- Prompt -
Say how many lines of the listing below hold the word "Open". Give only that number.

- Records to use -
--- START ---

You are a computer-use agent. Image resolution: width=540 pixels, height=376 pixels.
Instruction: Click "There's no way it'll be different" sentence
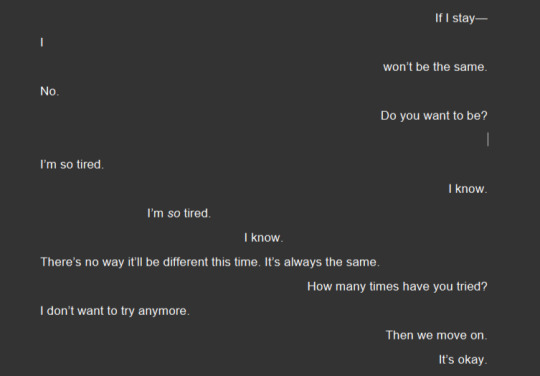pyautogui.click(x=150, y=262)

--- END ---
--- START ---

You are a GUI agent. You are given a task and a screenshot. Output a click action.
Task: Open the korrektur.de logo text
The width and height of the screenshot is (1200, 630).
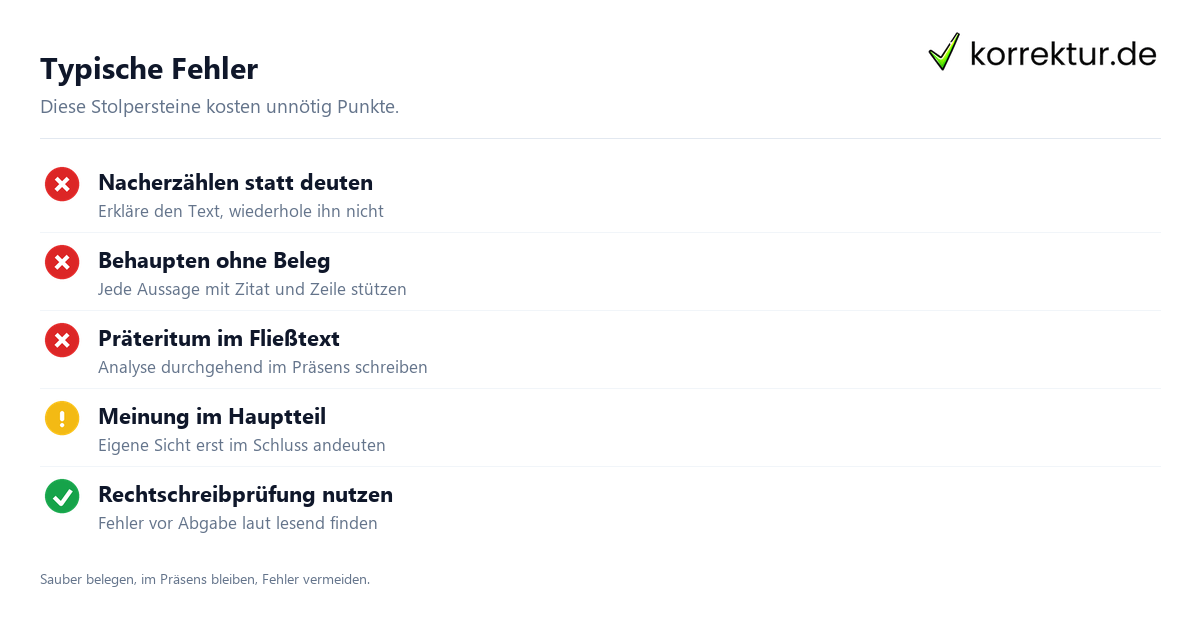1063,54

--- END ---
--- START ---

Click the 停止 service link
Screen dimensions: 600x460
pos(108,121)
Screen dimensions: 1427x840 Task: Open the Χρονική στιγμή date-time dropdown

--- END ---

- Written reply -
2